The May 16, 2017 story: We need to make more effort in knowing what people are going through

I got divorced in March 2017. Or, well, rather, we decided to divorce in that month, and then we lived together for like 29 days of it. The arc of how that happened is detailed here.

I didn’t want to stay in the apartment we shared, but I also didn’t want to move really far away or anything. I had a few dog walks in this period where I contemplated going somewhere else, doing something else — I had Chicago, Denver, Charlotte, and DC on the list — but nothing made sense financially and in places where I did have friends, they all had kids, and I felt I would have been this weird uncle-type figure to said children, so … ultimately I decided to stay put.

I figured familiarity would be good, so I decided to get another unit in my complex, which is two buildings on either side of a street kinda near TCU. I went to the leasing office and, ironically, on the same exact moment I was in there, another divorced dude was looking to make the same move.

I got this new unit, but it wasn’t available until mid-May. This was late March. So basically for that April, I threw a bunch of comforters on the floor and my dog slept there, I slept in the bed, I got some work done, I was depressed a good deal of the time, and I went out probably 25 of 30 nights.

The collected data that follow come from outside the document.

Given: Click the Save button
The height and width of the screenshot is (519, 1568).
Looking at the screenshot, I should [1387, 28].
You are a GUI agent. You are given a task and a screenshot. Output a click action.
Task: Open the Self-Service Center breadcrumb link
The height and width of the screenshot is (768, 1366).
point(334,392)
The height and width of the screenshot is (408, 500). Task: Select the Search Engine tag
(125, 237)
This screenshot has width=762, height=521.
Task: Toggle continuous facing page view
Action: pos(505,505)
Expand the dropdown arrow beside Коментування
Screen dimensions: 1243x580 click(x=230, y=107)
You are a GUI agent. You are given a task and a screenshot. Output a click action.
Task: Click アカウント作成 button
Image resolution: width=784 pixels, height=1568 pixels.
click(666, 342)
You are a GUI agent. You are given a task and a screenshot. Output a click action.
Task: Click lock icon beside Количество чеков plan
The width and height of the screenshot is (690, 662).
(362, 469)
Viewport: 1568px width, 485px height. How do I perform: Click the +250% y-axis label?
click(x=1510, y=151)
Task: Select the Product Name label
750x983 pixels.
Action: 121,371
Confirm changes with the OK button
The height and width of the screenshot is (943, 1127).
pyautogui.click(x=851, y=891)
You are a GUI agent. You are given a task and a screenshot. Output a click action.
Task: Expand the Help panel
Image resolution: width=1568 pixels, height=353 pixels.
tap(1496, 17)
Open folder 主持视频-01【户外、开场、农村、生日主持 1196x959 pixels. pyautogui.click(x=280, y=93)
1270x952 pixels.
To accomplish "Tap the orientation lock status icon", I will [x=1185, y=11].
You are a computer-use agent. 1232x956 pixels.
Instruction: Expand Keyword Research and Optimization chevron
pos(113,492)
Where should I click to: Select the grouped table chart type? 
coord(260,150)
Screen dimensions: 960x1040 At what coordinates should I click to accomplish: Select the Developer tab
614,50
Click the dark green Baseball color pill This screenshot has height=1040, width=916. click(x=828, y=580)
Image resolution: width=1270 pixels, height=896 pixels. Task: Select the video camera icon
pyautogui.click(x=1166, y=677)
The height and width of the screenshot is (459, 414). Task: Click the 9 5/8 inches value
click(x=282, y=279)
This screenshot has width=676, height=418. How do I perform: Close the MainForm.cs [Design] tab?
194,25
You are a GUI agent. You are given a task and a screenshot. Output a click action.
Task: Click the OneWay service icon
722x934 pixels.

Around May I started getting my shit together to move, and set it for May 16. I graduated from college on May 17, but in 2003 — so it would be the day before my 14th anniversary of graduating. Wrote a little bit about that here.

Now, I had some stuff — I would estimate that my ex had taken 75% of our stuff, honestly — and I was just moving across the street, but I did have bigger items like bed, couch, what have you.

So on May 16, these dudes get to my old apartment, and we set up what needs to happen and where the new apartment is, and they were like “OK, give us about three hours.”

I had already put this out of office up for my freelance clients, which admittedly at the time were not many, so I didn’t really have work stuff to chase down.

So, I went to this bar across the street at about 11:30, as the guys were starting. I just sat there drinking and eating for three hours, flipping through my phone, texting people, many of whom didn’t respond, just sitting there sad and thinking about my life.

It was a really weird moment and I bring it up now because I think about this stuff in hindsight a lot — like, when you text someone or email with someone, do you really know the situation they’re in during that moment? Maybe they’re corraling kids. Maybe they’re having sex. Maybe their boss is reaming them out.

We really have no idea.

I just sat there and made SMS small talk with the small percentage of people who were responding in that moment, and I kept thinking to myself, “This is such a weird, painful day for me and no one really has any idea, beyond the broader picture of ‘I think he just got divorced.'”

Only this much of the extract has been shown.